Patents held on hold

A number of Kerr-McGee employees, including Dean A. McGee, partner with future Oklahoma Senator Robert S. Kerr, held patents on certain components of theRig 16 design, writes the book’s author, Schempf. But they didn’t protest when other producers almost immediately began purchasing surplus naval barges for their own offshore rig fleets, using much of the same layout as the Kerr-McGee rig.

“In fact, the company often provided competitors with subtle design elements to make their conversions less difficult. To McGee, it apparently was enough that Kerr-McGee had created the first tender-assisted rig. Besides, he must have reasoned, more offshore rigs meant more offshore wells-and a better idea for everyone about the potential of the Gulf OCS.”

The well’s spud point fell on the flank of a deep-seated salt dome delineated roughly by marine seismic data collected in 1946 from small boats, with seismograph equipment recording the sound waves generated by dynamite blasts reflected back by underwater formations. From the seismic records, McGee believed there was a better-than-even chance that hydrocarbon accumulations might exist there.

“But even McGee hadn’t foreseen how soon the Ship Shoal 32 well would hit pay dirt. Though the well was officially permitted to a total depth of 4,000 ft (1.200 m), the drill bit penetrated the first oil sand at about 1,600 ft (480 m). Ultimately, the well reached a total depth of only 2,568 ft (about 770 m). Thereafter, the crew installed casing in the hole and the well began to produce on November 14, flowing 900 bbl of light, low-sulfur oil per day from a 16-ft interval that had been penetrated by downhole tools to allow the oil to flow into the wellbore.”

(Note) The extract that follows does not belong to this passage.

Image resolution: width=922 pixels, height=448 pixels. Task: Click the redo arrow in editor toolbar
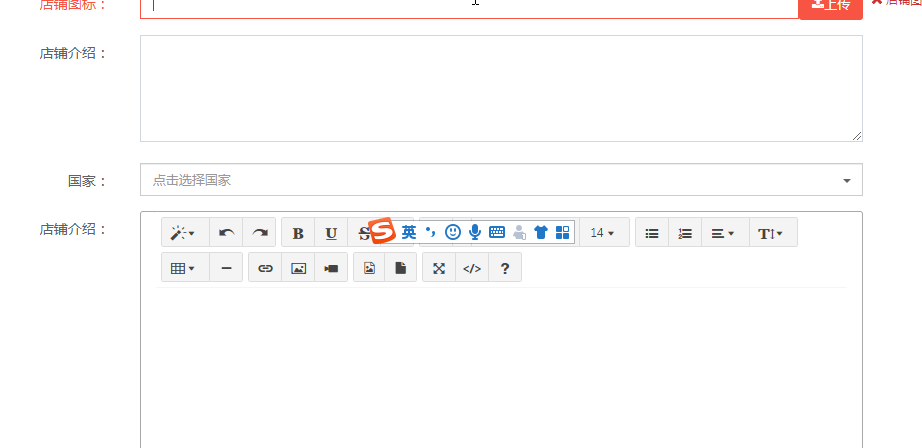tap(259, 233)
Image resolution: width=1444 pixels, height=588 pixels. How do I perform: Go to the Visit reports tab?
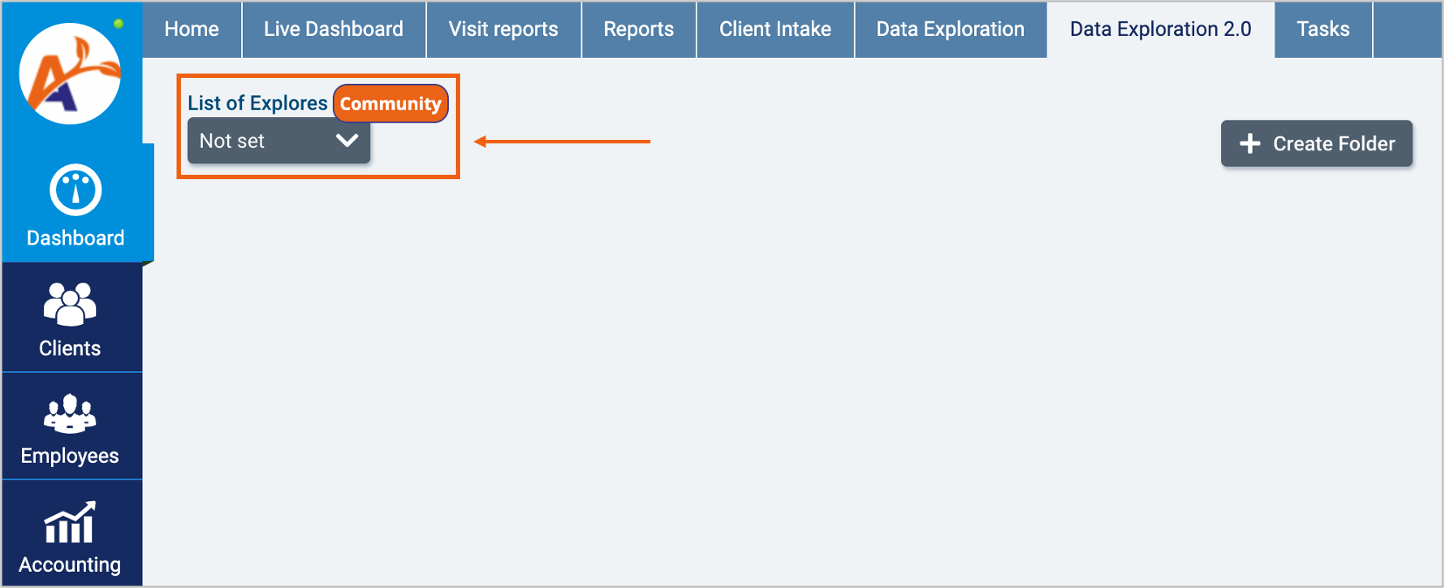tap(501, 29)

Today, only 60 years later, offshore operators are drilling wells in the Gulf and off Brazil that penetrate some 25,000 ft (7,500 m) or more below a water column of up to 10,000 ft (3,000 m) in depth. That compares strongly with the evolution of powered air flight, which began with the Wright Brothers’ first short hop into the air at Kittyhawk in 1903 and 60 years later had progressed to Astronaut Gordon Cooper’s Mercury earth orbit mission, in which he spent more than a day in a space capsule hundreds of miles above the earth before returning safely to the ground.

In any case, the book puts this first offshore oil discovery in context with its later history:

“The Ship Shoal Block 32 field, expanded in size by drilling many more wells, produced oil until 1984. When finally plugged and abandoned, it had delivered 1.4 million barrels of oil and 307 million cubic feet of gas from some 30 wells, producing continuously for 37 years.”